Typically this problem will begin with defining the literals needed.
These can be done as either lists or dictionaries; many students will find dictionaries easier to work with for this problem.
Encourage the student to define these at the start rather than embedding them in their code.

### Values below 1000

Next, the instructions suggest beginning by creating a function which works for values of up to three digits.
The return value of this function will typically be a string, but it can also be a list of strings for later assembly.
Whether in this function or for the final return, encourage them to use a list and combine the elements using `str.join`.

The main challenges are ensuring that the 'hundred' denominator is conditionally included and that the tens and ones columns are joined with a hyphen if they are both present.
Simple `if` checks for each of these conditions is the most straightforward approach.

Another approach is to only handle values below 100, and instead handle the hundreds alongside the other denominators.
This typically requires the use of recursion.

### Larger numbers

Encourage the student to use the first function they wrote for each set of three digits rather than duplicating code.
Each set of three can be checked individually and conditionally added along with the appropriate denominator, or alternatively the denominators can be stored in a list and iterated over.

### Zero or invalid input

Finally, the student must add a guard that returns a `ValueError` if the input is out of range.
A guard is also the easiest way to handle the zero case, but this can also be handled through short circuit evaluation.

### Parsing the number

The number needs to be broken up into groups of three as well as isolating each digit.
Two common approaches are to use the `//` and `%` operators or to cast the integer to a string and access the digits by indexing or iterating.

## Talking Points

List comprehensions are very useful for this exercise.

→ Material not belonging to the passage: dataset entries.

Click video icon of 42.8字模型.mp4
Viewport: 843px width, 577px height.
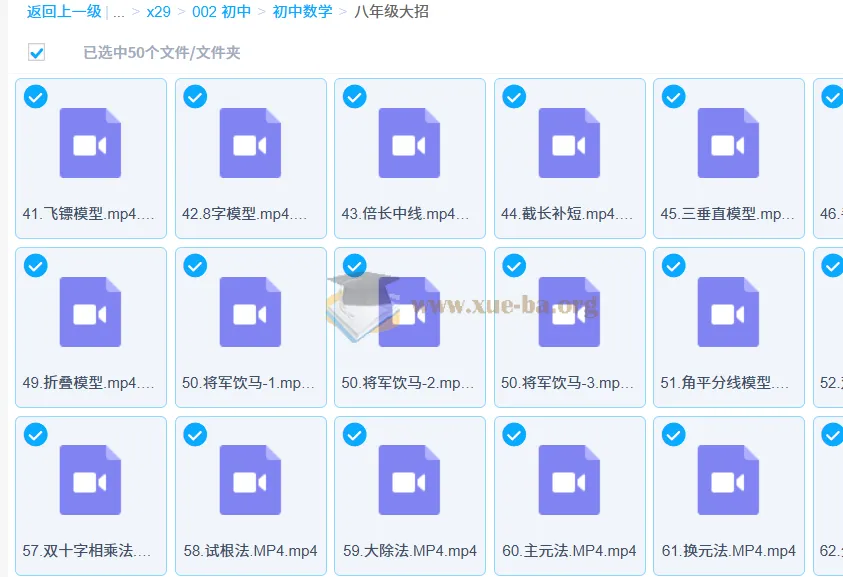[x=250, y=143]
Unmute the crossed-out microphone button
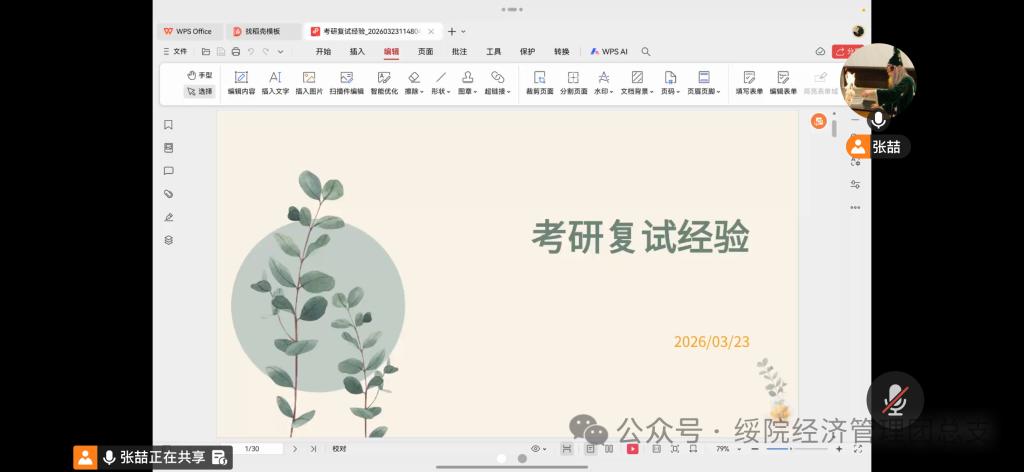The image size is (1024, 472). tap(895, 401)
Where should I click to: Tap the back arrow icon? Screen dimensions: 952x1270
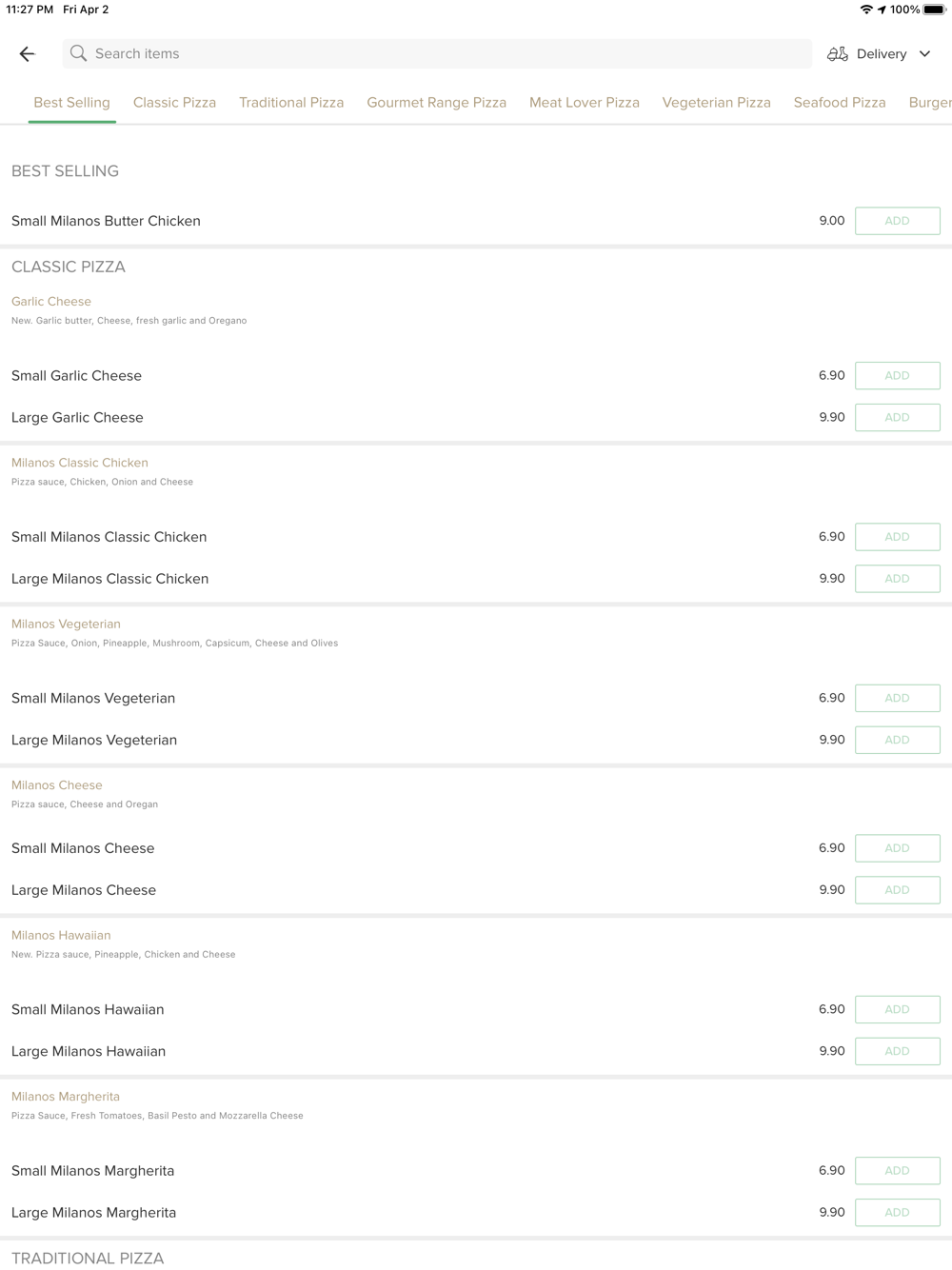pyautogui.click(x=27, y=54)

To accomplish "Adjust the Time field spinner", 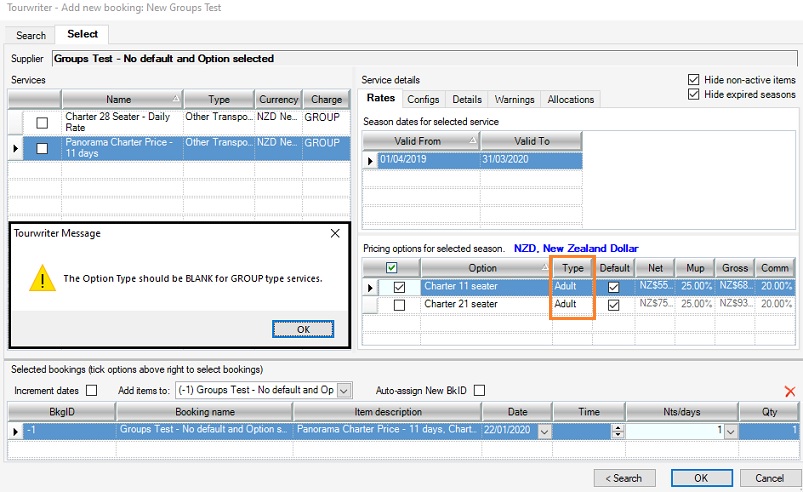I will pos(617,431).
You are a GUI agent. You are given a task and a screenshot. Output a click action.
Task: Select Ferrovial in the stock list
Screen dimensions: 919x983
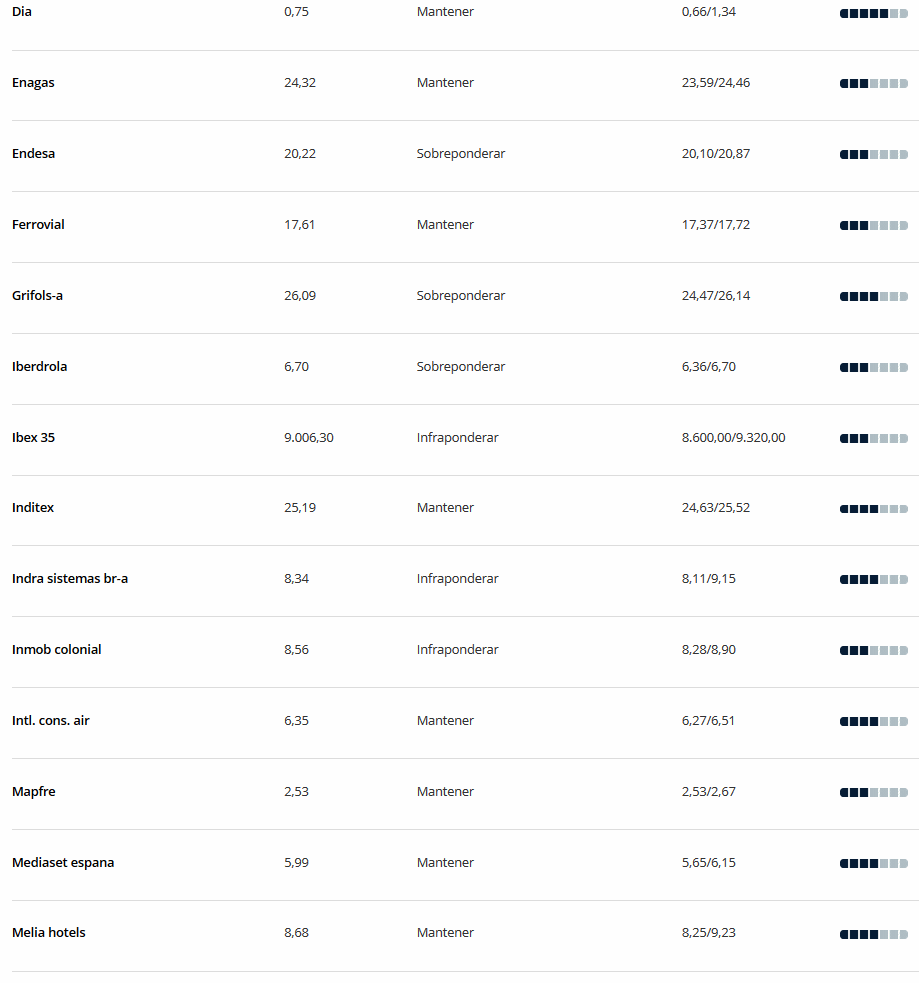pos(38,224)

There are a wide variety of valid approaches to this problem, which gives students a lot of opportunity to experiment and encounter new ways of manipulating data.
Some useful techniques that students might not have encountered are listed below.
Students will not need or want to use all of these, but mentors should look for opportunities in the student's code to introduce one or more of them.
* Casting between numeric types and strings
* String indexing, iteration, formatting, or concatenation
* String methods such as `zfill`, `isnumeric`, `split`, or `join`
* List concatenation using the `+` operator
* List methods such as `append` or `extend`
* Iterator functions such as `zip`, `enumerate`, or `filter`
* Assignment operators
* Unpacking operator
* Short circuit evaluation and the use of `or`/`and` for control flow
* Ternary conditional operator
* Integer division and modulo operators, and the divmod function
* Recusion

Students who wish to extend the exercise can rewrite the function to include 'and' as a separator as well as handle negative or larger numbers.
This will require rewriting the tests, which might also serve as a learning opportunity for the student.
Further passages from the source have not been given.